▶ [WORK TO COMPLETE]: Begin at the row that contains "Given: Click the clarkson2121 name" and stop after the row that contains "Looking at the", then write those rows again with "Viewport" replaced by "Screen" and everything else unchanged. Leave the pictures out of your answer.
** start RECORDS SHOWN **
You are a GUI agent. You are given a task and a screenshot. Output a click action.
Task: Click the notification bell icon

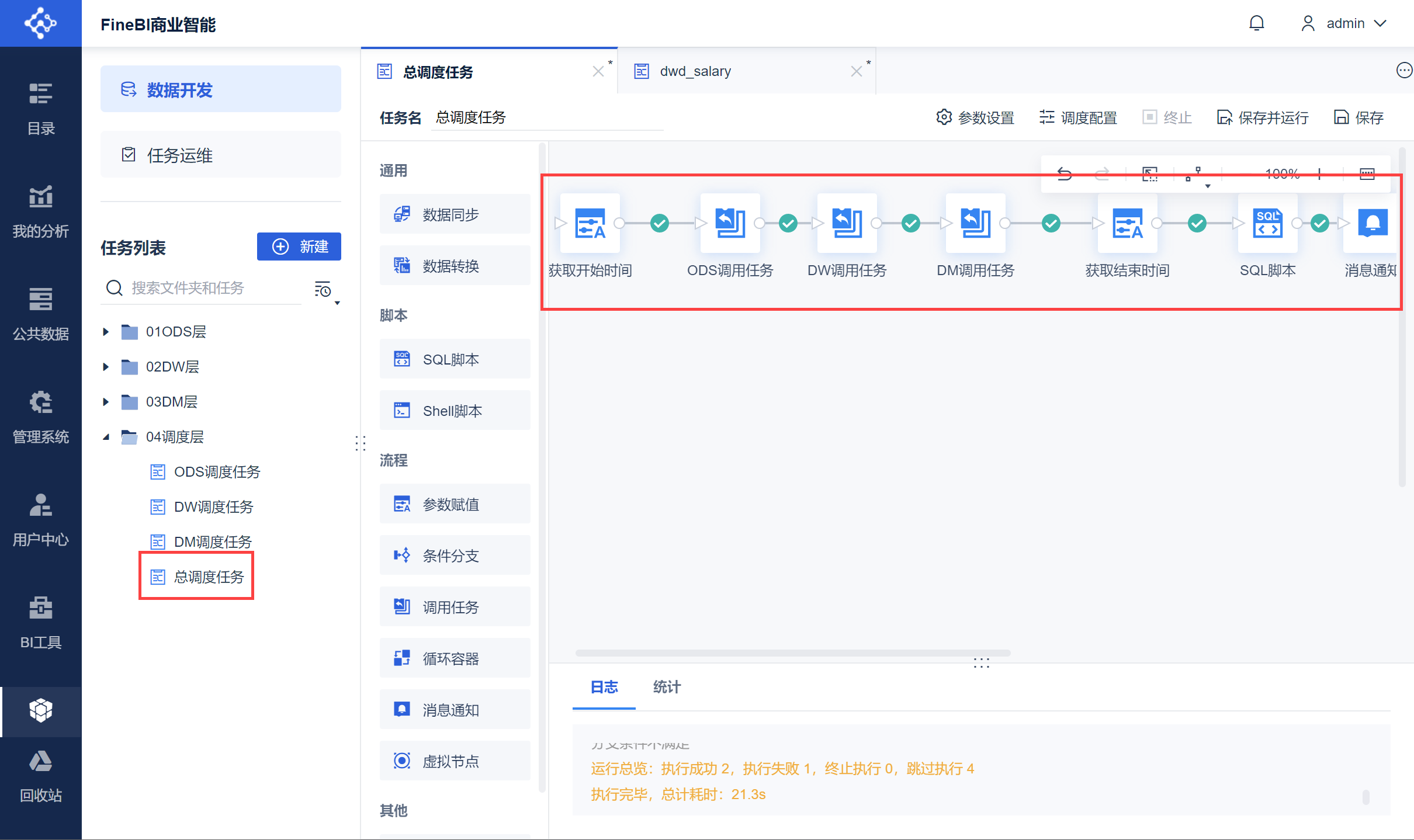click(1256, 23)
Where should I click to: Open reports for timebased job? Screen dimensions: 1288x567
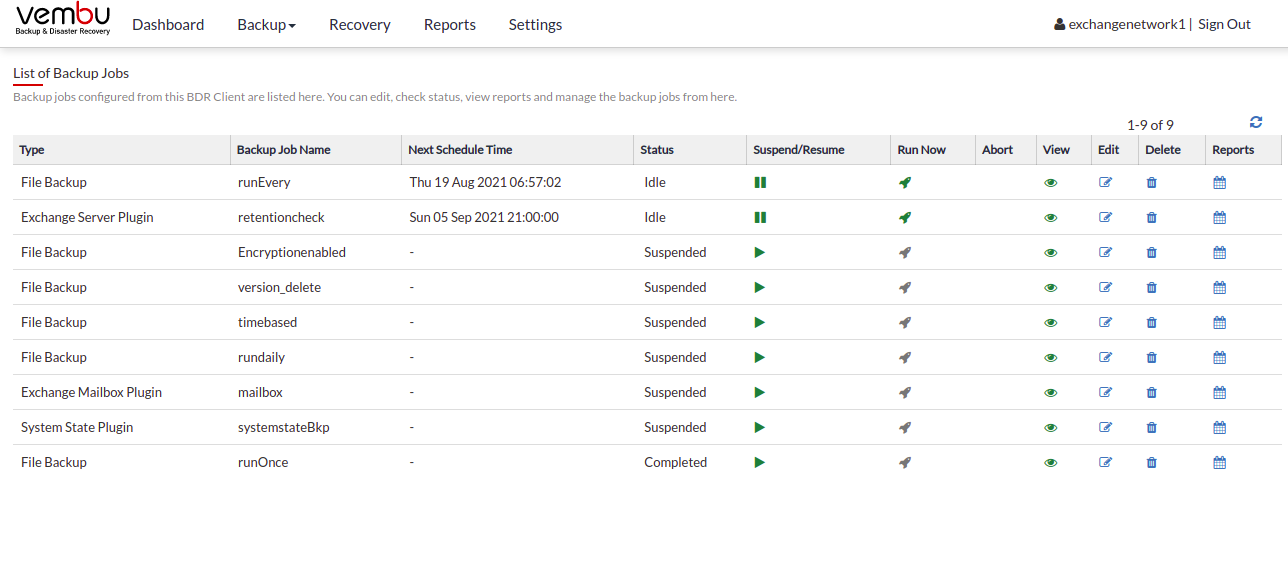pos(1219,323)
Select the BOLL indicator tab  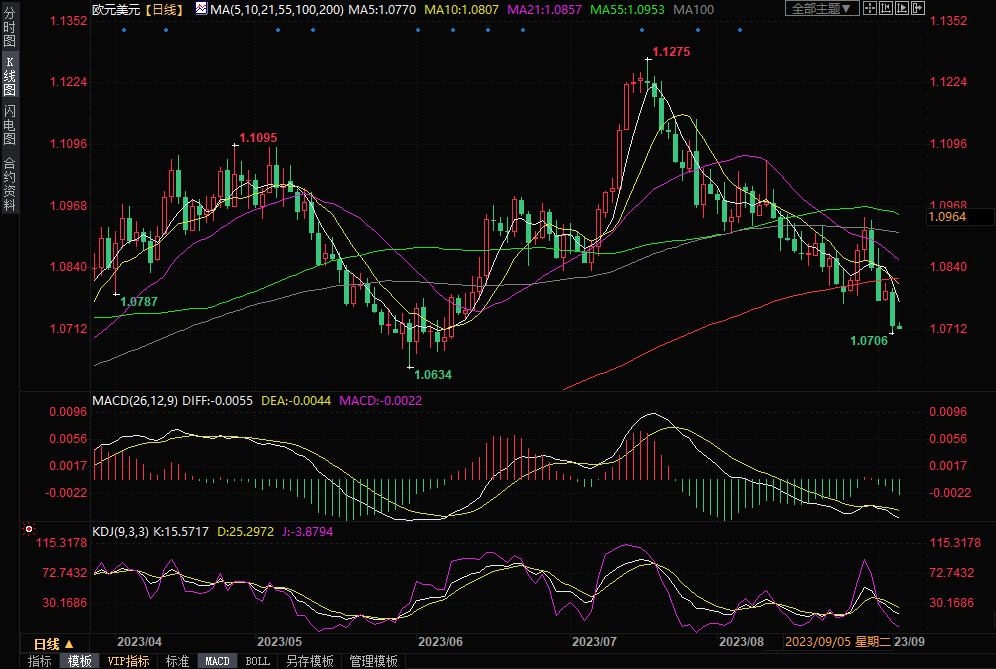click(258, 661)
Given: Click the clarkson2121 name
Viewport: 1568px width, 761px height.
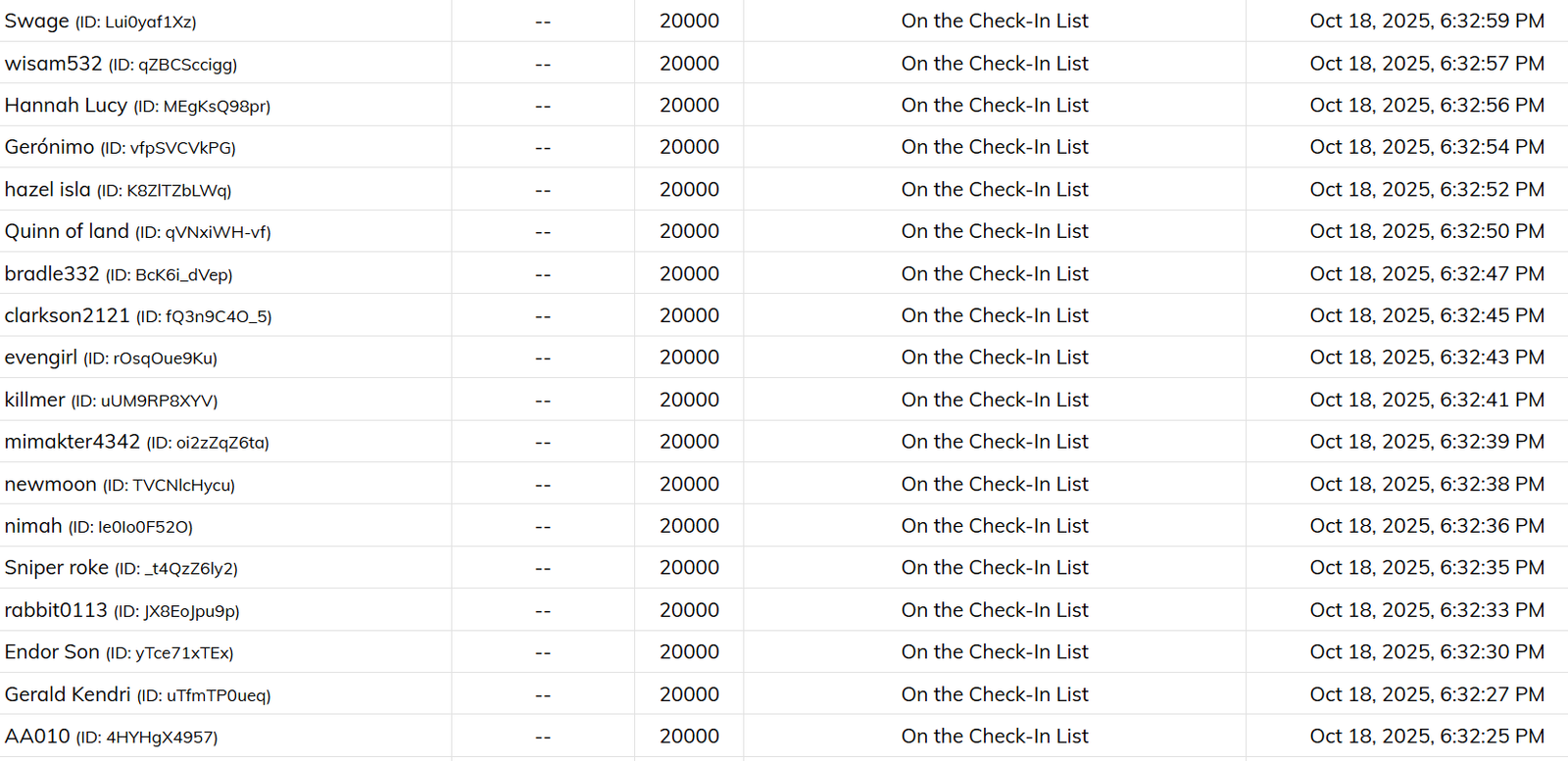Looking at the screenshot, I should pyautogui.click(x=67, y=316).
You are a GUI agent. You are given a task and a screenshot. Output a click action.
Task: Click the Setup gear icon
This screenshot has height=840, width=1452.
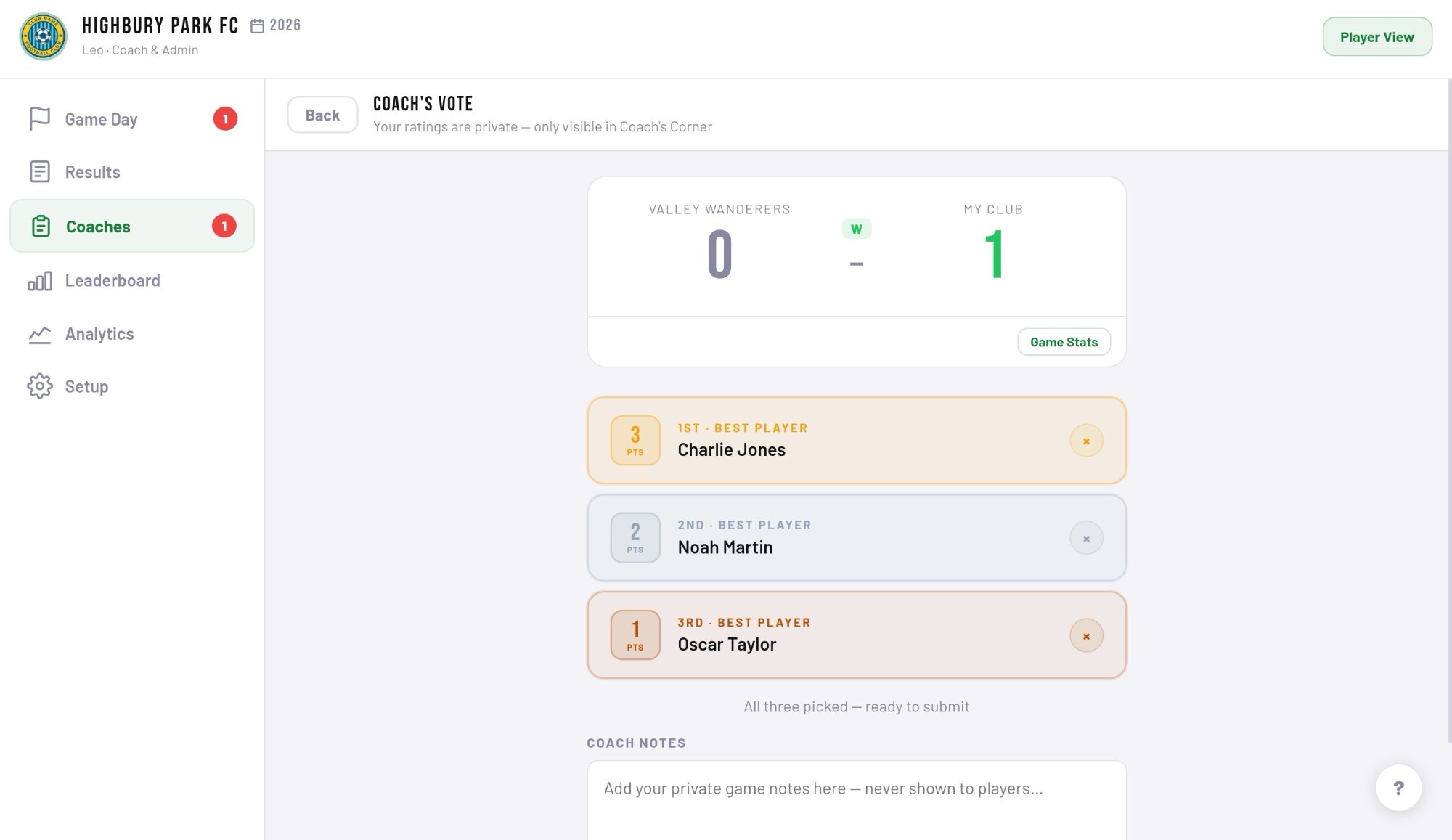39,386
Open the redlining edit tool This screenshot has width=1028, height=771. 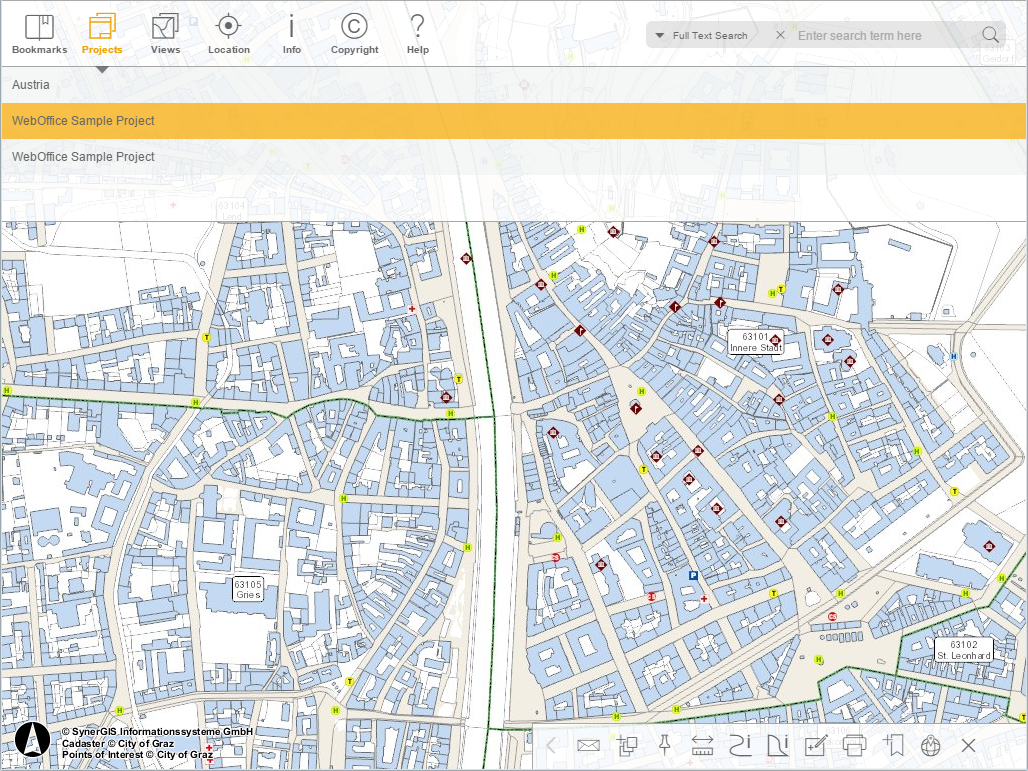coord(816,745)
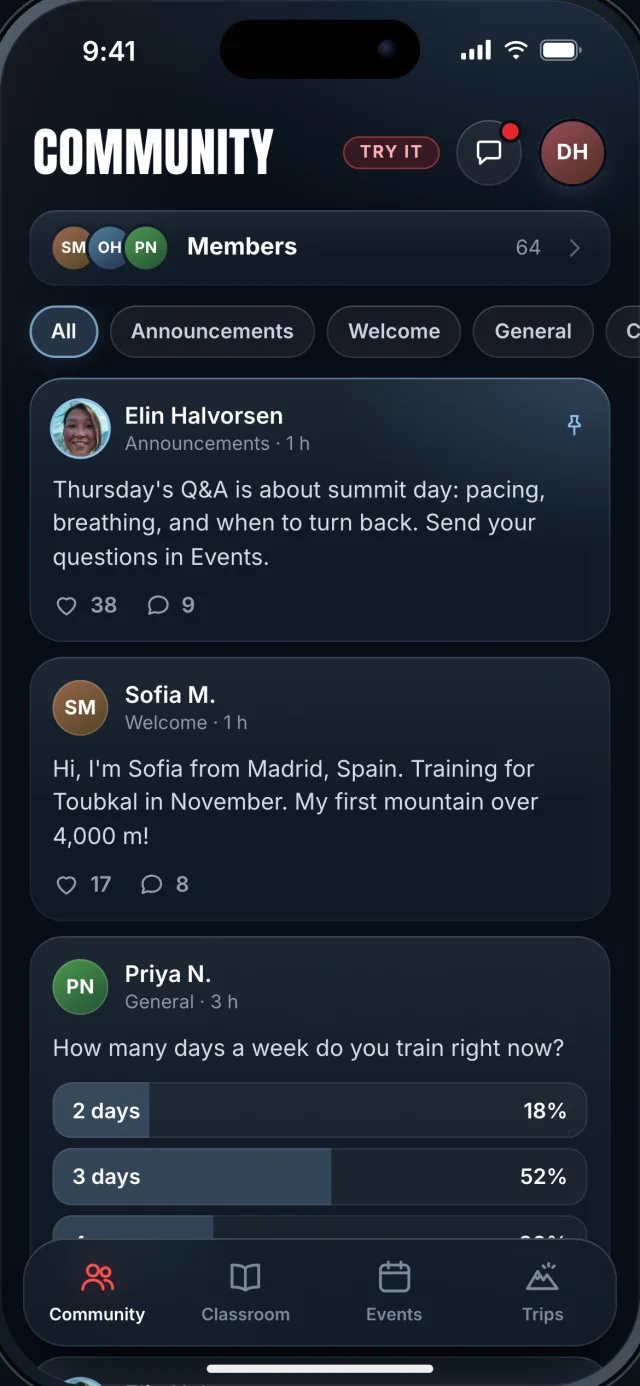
** end RECORDS SHOWN **
▶ [RIGHT ANSWER]:
Given: Click the clarkson2121 name
Screen: 1568px width, 761px height.
Looking at the screenshot, I should pyautogui.click(x=67, y=316).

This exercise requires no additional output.